### DATA SUPPLIED:
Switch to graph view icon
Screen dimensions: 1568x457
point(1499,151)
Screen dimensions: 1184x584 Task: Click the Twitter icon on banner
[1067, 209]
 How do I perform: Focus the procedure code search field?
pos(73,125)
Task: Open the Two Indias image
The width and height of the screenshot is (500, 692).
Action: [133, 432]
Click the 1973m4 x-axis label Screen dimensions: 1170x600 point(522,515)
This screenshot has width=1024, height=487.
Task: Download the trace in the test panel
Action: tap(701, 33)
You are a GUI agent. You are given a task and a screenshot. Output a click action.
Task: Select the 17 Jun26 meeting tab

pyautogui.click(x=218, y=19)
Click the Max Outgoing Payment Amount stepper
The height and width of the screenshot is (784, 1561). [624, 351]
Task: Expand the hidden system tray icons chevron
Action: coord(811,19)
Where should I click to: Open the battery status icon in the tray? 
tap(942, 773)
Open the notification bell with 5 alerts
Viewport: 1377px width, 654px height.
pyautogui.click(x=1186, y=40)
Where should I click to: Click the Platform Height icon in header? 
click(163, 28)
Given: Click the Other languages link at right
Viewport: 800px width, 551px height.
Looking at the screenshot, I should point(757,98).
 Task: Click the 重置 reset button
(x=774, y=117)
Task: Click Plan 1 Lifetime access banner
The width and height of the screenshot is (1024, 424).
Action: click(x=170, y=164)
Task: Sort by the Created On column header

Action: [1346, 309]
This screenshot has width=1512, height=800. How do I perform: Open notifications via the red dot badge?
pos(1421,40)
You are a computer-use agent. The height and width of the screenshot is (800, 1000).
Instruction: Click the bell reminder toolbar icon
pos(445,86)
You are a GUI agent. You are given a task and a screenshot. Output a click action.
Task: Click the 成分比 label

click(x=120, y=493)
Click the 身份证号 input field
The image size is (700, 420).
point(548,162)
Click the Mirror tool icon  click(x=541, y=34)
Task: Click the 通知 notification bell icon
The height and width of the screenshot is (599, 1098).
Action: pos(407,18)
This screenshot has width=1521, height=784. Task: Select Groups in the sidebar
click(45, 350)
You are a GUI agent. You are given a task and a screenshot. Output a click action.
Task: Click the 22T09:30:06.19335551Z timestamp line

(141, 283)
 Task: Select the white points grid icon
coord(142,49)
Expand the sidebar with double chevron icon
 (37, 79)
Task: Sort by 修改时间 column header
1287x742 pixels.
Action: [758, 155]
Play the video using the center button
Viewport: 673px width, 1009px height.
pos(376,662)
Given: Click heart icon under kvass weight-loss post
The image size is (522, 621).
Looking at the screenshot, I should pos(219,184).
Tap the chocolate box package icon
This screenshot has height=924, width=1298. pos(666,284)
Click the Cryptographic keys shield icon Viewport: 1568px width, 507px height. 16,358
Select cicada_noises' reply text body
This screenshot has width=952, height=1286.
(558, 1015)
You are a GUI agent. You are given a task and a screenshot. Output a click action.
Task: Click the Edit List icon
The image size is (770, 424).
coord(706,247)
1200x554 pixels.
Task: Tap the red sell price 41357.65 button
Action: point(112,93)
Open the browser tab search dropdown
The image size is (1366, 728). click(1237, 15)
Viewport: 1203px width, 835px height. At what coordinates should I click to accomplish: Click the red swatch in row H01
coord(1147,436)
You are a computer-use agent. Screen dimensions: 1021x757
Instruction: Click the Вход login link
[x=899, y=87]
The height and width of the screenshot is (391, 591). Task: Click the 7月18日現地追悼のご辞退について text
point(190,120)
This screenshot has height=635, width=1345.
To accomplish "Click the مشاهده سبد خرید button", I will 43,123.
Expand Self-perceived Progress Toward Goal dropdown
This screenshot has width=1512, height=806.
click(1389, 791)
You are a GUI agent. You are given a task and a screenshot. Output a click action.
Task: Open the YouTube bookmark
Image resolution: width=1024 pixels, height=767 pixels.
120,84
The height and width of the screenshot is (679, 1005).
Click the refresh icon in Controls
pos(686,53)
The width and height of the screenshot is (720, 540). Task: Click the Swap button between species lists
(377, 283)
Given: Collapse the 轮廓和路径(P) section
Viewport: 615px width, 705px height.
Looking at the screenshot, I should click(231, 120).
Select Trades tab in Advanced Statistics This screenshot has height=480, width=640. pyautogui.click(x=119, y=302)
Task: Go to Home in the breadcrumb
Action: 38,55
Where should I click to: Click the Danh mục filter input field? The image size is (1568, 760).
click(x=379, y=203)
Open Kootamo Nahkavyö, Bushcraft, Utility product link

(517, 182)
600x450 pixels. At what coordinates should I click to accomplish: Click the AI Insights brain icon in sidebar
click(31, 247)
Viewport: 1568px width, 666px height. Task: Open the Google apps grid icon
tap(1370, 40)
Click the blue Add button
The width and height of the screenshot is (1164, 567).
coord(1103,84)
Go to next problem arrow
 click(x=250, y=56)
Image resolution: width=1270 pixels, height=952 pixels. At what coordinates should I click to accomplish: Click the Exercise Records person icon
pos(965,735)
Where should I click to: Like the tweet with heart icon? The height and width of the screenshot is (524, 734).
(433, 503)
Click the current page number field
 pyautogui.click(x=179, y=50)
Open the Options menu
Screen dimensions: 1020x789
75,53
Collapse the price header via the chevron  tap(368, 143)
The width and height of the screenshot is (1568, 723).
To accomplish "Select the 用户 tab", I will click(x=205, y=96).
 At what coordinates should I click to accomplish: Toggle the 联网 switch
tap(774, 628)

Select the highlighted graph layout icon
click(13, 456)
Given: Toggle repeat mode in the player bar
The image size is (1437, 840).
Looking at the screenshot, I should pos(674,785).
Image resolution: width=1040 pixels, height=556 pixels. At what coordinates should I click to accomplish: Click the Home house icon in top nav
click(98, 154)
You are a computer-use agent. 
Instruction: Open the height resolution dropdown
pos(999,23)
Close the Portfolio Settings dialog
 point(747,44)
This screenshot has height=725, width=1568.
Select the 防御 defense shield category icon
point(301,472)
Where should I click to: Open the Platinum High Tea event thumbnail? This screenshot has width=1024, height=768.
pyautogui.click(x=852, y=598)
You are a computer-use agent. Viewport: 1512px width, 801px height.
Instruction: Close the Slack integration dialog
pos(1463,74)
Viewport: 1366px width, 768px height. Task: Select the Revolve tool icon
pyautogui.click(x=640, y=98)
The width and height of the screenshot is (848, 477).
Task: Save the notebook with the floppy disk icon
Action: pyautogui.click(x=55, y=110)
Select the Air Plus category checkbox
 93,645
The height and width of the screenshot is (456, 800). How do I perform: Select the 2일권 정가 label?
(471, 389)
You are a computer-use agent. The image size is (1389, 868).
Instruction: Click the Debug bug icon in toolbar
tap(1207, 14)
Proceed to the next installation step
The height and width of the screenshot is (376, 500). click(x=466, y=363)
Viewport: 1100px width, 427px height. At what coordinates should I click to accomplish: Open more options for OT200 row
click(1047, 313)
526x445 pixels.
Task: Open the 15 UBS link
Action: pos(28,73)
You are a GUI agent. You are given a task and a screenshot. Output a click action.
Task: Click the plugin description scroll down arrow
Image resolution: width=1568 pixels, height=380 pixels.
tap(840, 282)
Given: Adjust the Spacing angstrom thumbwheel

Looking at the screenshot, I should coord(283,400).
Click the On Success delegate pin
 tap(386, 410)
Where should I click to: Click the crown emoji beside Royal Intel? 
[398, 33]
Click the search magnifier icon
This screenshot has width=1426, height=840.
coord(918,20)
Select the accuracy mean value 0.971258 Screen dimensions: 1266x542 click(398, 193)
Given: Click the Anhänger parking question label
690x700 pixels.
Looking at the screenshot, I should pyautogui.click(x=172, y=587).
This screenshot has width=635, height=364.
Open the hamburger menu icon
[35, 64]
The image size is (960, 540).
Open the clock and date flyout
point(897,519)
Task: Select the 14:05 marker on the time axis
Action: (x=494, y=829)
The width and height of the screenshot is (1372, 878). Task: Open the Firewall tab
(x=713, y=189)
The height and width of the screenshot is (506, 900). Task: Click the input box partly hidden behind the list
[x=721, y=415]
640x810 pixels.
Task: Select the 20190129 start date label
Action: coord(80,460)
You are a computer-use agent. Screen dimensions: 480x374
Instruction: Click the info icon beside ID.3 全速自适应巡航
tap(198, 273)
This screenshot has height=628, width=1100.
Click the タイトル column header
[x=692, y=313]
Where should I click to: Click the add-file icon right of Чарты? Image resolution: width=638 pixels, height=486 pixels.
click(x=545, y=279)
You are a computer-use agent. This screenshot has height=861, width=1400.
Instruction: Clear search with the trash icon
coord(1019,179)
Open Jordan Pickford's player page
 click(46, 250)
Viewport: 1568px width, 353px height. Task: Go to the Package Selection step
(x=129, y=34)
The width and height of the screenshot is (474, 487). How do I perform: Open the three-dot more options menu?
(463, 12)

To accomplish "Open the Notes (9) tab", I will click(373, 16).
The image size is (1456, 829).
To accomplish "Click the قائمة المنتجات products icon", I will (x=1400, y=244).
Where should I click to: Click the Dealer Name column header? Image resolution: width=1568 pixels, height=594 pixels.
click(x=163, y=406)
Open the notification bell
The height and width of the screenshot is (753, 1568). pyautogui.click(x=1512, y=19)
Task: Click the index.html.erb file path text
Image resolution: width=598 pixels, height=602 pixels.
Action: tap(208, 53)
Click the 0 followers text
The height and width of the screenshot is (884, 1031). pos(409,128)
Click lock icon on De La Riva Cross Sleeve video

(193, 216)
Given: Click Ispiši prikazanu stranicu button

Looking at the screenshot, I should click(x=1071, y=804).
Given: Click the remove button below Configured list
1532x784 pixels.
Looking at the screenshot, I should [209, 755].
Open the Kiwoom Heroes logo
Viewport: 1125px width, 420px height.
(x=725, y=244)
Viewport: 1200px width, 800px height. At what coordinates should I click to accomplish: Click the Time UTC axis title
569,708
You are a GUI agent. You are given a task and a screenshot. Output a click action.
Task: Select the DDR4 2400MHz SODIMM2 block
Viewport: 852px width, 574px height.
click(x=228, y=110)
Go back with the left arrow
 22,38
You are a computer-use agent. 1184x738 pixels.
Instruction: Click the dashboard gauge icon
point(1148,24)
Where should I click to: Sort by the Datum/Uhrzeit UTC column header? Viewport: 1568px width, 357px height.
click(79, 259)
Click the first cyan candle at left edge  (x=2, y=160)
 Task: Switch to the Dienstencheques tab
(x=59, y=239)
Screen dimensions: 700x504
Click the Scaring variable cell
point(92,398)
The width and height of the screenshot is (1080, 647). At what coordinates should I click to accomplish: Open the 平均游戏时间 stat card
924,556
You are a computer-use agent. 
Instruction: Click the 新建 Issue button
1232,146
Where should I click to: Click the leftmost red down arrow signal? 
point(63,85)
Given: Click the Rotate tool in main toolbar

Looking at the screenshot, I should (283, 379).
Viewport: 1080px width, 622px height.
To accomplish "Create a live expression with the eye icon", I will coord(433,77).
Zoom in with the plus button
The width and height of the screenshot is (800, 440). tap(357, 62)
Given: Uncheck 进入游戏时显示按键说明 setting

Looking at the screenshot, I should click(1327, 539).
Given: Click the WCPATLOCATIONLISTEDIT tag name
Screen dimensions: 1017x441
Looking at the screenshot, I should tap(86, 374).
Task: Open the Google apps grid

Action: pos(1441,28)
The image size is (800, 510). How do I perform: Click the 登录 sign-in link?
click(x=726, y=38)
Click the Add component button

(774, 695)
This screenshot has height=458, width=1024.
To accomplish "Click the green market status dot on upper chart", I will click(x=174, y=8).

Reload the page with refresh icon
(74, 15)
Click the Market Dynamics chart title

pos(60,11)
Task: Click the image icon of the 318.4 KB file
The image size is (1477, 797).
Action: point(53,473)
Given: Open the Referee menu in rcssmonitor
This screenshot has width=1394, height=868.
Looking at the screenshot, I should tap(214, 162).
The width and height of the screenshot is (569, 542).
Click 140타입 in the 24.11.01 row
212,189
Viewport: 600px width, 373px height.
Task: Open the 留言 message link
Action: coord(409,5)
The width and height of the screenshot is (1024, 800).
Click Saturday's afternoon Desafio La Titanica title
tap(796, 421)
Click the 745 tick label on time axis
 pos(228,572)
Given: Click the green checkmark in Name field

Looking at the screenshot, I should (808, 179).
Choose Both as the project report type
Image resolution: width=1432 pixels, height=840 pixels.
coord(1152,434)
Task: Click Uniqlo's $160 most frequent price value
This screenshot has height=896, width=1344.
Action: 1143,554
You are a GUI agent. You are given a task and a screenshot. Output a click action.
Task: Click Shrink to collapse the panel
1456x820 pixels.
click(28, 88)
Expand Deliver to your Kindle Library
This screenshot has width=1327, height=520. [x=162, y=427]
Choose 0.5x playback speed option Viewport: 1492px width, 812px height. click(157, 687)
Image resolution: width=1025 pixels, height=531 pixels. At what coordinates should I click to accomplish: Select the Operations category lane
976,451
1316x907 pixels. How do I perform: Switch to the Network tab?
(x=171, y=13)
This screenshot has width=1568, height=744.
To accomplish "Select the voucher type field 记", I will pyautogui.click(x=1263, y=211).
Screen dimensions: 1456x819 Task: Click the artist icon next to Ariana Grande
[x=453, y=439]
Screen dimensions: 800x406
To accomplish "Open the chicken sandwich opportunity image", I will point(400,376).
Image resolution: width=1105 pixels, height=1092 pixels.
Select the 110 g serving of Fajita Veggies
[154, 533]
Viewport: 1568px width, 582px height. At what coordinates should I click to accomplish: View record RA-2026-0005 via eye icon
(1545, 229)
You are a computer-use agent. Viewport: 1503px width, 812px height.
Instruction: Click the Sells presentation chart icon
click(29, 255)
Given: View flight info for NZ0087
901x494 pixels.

### WORK REQUIRED:
Reproduce the listing verbatim, beginning at the line that contains "Where should I click to: Click the add-file" and stopping after the line that contains "click(46, 250)".

### SOLUTION:
Where should I click to: Click the add-file icon right of Чарты? Image resolution: width=638 pixels, height=486 pixels.
click(x=545, y=279)
You are a computer-use agent. This screenshot has height=861, width=1400.
Instruction: Clear search with the trash icon
coord(1019,179)
Open Jordan Pickford's player page
 click(46, 250)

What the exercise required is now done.